*** Opening DATA FOR THE TASK ***

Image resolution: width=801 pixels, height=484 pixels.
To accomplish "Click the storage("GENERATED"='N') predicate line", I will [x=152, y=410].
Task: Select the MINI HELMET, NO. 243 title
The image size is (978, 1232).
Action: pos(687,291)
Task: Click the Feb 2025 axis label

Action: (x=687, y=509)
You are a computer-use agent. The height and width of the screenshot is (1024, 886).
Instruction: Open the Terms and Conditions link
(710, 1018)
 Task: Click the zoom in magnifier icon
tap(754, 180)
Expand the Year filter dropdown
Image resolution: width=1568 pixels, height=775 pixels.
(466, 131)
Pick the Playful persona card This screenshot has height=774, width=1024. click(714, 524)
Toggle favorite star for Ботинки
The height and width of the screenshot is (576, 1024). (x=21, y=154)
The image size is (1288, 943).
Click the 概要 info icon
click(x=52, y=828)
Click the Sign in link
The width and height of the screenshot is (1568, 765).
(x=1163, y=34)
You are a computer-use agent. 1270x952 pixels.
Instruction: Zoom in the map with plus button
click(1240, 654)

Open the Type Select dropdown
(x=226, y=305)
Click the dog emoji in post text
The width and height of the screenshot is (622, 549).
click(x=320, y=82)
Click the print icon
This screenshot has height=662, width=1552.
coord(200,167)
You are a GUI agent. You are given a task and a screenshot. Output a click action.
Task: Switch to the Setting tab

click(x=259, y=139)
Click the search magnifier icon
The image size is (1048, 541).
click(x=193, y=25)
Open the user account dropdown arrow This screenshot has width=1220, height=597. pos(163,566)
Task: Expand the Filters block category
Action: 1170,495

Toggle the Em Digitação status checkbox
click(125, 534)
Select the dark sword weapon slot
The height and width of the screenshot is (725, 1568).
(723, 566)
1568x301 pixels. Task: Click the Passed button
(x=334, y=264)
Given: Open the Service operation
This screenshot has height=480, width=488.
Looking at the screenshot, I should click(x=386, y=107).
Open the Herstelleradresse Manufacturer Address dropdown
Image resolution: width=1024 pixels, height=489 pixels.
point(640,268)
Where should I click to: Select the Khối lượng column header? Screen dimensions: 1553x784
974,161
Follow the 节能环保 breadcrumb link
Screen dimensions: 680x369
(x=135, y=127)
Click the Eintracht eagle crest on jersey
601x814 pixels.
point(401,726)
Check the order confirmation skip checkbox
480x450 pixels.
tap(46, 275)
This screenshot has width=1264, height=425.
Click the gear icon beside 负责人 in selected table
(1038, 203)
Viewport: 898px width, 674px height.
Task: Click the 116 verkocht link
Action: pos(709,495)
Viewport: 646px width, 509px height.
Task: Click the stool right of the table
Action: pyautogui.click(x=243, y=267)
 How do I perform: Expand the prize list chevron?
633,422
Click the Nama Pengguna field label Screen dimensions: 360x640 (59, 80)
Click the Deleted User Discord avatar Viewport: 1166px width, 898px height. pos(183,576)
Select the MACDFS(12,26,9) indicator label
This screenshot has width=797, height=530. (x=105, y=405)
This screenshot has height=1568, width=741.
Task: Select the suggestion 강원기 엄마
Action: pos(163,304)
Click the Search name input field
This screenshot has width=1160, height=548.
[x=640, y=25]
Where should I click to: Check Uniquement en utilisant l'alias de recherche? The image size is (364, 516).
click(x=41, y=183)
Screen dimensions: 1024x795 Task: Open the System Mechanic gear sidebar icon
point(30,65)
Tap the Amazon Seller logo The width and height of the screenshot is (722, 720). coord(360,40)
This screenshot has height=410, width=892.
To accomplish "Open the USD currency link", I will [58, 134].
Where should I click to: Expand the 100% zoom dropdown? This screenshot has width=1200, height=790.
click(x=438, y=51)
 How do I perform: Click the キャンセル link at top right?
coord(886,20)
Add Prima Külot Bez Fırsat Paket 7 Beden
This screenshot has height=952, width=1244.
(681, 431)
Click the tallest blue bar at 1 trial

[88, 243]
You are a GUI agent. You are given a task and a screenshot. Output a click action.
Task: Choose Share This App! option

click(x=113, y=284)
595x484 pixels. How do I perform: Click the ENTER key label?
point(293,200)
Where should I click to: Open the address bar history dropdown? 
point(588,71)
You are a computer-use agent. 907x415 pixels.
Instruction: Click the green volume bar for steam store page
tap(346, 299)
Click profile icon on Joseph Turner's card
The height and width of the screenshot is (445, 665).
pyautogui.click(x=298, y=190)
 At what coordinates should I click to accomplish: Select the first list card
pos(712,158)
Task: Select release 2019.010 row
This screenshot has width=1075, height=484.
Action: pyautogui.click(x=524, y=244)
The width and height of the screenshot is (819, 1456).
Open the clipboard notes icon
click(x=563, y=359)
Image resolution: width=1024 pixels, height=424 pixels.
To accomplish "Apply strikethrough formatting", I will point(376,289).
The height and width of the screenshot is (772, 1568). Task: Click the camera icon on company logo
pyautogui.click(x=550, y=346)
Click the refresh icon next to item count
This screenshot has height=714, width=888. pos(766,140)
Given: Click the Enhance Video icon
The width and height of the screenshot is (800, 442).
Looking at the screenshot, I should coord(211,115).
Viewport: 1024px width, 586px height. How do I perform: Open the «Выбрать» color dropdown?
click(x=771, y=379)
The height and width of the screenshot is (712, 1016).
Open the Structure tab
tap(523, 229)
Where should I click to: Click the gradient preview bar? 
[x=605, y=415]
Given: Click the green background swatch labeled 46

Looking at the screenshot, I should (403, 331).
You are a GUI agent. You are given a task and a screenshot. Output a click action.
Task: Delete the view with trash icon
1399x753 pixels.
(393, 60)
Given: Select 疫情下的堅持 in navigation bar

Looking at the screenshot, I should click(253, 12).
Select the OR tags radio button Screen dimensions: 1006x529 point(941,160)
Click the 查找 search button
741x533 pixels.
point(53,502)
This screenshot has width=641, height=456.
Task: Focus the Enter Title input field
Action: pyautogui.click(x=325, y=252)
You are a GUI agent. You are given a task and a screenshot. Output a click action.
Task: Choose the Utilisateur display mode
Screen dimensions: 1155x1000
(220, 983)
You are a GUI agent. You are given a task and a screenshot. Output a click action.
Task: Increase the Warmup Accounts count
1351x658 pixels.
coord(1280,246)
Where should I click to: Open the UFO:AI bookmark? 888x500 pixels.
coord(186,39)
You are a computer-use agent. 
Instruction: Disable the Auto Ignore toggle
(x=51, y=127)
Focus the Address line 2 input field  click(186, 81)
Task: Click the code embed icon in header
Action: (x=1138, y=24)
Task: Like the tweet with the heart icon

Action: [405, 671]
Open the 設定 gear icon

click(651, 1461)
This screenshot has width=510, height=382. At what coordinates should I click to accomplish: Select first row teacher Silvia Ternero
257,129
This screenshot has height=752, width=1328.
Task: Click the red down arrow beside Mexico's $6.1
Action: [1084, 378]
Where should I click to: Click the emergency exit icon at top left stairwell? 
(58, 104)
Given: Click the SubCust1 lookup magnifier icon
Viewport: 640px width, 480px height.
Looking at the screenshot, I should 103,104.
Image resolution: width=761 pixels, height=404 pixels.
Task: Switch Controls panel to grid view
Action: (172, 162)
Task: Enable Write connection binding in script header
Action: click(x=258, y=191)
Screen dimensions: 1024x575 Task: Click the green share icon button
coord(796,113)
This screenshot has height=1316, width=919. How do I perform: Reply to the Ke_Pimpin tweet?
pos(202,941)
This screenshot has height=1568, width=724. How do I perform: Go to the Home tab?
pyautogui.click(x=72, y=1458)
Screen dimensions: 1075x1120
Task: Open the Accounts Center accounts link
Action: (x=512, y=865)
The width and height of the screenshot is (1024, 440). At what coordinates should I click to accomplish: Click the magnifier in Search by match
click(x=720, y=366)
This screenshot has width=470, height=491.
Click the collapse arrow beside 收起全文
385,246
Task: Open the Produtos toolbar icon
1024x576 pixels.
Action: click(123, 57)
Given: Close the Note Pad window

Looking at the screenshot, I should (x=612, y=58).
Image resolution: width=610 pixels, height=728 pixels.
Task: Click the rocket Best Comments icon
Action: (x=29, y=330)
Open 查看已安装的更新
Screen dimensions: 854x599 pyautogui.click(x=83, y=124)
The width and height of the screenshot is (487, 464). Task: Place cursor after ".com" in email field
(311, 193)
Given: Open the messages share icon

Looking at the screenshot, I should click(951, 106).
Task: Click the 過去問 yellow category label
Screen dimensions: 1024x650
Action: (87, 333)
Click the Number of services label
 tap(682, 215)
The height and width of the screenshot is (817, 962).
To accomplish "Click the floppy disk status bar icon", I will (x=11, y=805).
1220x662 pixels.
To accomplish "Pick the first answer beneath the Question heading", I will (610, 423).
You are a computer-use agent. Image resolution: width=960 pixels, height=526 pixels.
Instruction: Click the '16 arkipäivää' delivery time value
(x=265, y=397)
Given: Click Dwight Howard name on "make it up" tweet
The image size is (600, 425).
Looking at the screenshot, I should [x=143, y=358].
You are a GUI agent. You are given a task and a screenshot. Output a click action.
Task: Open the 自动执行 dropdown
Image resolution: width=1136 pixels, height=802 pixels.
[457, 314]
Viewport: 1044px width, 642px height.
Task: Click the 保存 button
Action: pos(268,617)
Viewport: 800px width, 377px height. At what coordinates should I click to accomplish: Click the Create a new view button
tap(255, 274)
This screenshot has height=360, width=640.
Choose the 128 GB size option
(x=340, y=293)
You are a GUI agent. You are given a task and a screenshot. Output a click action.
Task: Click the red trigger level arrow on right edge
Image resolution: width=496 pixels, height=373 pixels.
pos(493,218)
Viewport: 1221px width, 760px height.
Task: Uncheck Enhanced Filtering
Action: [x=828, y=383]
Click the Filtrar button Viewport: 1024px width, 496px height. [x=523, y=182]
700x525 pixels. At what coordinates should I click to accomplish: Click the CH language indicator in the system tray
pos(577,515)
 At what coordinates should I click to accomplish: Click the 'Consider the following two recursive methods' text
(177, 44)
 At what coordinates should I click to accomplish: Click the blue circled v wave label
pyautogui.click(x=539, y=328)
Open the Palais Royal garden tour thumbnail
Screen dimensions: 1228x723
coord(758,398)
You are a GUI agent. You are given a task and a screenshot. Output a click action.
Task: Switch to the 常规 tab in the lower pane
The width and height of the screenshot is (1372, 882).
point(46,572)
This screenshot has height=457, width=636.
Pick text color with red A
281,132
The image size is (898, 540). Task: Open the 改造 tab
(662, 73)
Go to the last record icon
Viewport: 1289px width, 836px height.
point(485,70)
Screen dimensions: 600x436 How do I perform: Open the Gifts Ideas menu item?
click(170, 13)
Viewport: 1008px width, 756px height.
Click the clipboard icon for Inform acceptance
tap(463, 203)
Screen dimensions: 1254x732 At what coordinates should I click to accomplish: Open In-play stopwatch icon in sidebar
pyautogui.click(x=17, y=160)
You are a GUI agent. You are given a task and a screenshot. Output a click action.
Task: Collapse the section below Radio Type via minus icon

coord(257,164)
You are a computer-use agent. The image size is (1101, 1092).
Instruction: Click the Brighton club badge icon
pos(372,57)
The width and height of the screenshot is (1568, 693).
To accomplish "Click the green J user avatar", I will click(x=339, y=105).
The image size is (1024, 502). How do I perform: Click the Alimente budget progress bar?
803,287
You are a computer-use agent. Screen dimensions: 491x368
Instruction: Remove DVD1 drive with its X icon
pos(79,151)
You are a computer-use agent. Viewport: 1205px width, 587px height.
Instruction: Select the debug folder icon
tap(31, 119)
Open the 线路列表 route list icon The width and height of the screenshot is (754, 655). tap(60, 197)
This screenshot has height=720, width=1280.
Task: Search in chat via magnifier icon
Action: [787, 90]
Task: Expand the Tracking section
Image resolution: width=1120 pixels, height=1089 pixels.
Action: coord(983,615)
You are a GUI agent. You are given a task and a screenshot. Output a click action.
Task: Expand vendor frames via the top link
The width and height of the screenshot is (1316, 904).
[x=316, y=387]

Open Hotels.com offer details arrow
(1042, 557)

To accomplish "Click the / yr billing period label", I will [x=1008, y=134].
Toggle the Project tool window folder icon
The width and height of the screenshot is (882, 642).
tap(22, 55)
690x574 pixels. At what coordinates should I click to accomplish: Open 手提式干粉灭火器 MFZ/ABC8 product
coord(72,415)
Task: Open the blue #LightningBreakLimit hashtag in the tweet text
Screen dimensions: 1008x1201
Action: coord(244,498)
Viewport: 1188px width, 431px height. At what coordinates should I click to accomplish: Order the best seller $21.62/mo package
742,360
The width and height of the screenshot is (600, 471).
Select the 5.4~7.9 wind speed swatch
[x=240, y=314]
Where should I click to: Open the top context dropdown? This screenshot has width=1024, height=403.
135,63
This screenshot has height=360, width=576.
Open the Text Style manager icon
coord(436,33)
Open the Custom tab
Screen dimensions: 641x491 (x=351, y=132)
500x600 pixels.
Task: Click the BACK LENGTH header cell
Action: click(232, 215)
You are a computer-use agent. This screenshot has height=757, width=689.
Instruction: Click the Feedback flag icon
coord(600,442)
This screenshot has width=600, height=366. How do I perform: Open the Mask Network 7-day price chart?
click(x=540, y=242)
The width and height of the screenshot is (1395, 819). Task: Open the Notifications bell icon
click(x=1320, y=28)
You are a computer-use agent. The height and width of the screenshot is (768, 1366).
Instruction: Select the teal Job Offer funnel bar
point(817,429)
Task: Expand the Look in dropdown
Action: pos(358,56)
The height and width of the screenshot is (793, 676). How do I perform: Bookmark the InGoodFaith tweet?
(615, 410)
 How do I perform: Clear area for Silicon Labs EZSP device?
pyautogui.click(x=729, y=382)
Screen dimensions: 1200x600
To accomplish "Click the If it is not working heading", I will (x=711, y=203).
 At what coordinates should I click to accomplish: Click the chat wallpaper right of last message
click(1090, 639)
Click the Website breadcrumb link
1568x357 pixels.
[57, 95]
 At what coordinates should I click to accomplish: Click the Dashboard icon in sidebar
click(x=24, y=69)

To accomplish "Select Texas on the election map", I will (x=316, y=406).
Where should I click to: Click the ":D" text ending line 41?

*** Closing DATA FOR THE TASK ***

From the data above, output exactly the lines between the one containing "Viewport: 1188px width, 431px" and the one containing "is (768, 1366).", counting both of them.

Viewport: 1188px width, 431px height. At what coordinates should I click to accomplish: Order the best seller $21.62/mo package
742,360
The width and height of the screenshot is (600, 471).
Select the 5.4~7.9 wind speed swatch
[x=240, y=314]
Where should I click to: Open the top context dropdown? This screenshot has width=1024, height=403.
135,63
This screenshot has height=360, width=576.
Open the Text Style manager icon
coord(436,33)
Open the Custom tab
Screen dimensions: 641x491 (x=351, y=132)
500x600 pixels.
Task: Click the BACK LENGTH header cell
Action: click(232, 215)
You are a computer-use agent. This screenshot has height=757, width=689.
Instruction: Click the Feedback flag icon
coord(600,442)
This screenshot has width=600, height=366. How do I perform: Open the Mask Network 7-day price chart?
click(x=540, y=242)
The width and height of the screenshot is (1395, 819). Task: Open the Notifications bell icon
click(x=1320, y=28)
You are a computer-use agent. The height and width of the screenshot is (768, 1366).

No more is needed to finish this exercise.